== Aim of the task ==
I need the lines below from the one with "Click the Dota" down to the one with "Open the Tools menu" reproduced exactly, both ends included, and nothing else.
(Information supplied)
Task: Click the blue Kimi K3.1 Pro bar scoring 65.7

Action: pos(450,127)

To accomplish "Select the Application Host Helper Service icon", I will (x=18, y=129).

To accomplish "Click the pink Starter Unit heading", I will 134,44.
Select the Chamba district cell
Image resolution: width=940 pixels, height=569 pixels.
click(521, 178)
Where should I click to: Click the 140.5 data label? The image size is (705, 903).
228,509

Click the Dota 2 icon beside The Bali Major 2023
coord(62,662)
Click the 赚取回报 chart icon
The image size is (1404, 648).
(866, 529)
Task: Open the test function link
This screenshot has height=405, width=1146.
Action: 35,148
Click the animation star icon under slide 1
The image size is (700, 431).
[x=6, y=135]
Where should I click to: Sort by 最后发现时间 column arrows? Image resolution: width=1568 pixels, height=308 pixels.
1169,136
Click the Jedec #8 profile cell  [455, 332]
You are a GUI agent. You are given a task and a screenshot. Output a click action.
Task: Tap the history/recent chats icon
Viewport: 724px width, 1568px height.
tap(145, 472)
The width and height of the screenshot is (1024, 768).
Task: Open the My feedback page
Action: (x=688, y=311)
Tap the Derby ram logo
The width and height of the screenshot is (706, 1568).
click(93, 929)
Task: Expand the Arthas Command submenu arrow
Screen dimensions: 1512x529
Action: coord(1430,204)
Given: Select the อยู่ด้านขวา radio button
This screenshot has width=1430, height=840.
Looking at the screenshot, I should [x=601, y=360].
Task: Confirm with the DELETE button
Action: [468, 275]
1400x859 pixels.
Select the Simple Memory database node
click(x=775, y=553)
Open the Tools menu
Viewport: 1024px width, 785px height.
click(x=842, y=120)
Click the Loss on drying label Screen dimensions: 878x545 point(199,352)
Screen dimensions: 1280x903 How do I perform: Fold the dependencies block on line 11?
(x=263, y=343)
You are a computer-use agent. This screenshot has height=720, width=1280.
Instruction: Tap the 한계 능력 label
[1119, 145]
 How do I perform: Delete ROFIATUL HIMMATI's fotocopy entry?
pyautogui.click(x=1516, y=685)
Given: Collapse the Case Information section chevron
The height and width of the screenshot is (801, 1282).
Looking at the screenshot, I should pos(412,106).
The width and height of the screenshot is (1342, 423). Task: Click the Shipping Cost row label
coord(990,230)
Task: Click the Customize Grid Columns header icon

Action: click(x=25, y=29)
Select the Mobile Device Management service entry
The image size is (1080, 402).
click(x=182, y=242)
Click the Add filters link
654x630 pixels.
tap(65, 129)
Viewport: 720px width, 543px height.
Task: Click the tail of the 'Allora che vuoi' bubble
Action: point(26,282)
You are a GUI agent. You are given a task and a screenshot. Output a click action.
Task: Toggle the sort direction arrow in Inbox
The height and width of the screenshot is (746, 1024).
(End Information supplied)
== The completed task ==
Click the Dota 2 icon beside The Bali Major 2023
coord(62,662)
Click the 赚取回报 chart icon
The image size is (1404, 648).
(866, 529)
Task: Open the test function link
This screenshot has height=405, width=1146.
Action: 35,148
Click the animation star icon under slide 1
The image size is (700, 431).
[x=6, y=135]
Where should I click to: Sort by 最后发现时间 column arrows? Image resolution: width=1568 pixels, height=308 pixels.
1169,136
Click the Jedec #8 profile cell  [455, 332]
You are a GUI agent. You are given a task and a screenshot. Output a click action.
Task: Tap the history/recent chats icon
Viewport: 724px width, 1568px height.
tap(145, 472)
The width and height of the screenshot is (1024, 768).
Task: Open the My feedback page
Action: (x=688, y=311)
Tap the Derby ram logo
The width and height of the screenshot is (706, 1568).
click(93, 929)
Task: Expand the Arthas Command submenu arrow
Screen dimensions: 1512x529
Action: coord(1430,204)
Given: Select the อยู่ด้านขวา radio button
This screenshot has width=1430, height=840.
Looking at the screenshot, I should [x=601, y=360].
Task: Confirm with the DELETE button
Action: [468, 275]
1400x859 pixels.
Select the Simple Memory database node
click(x=775, y=553)
Open the Tools menu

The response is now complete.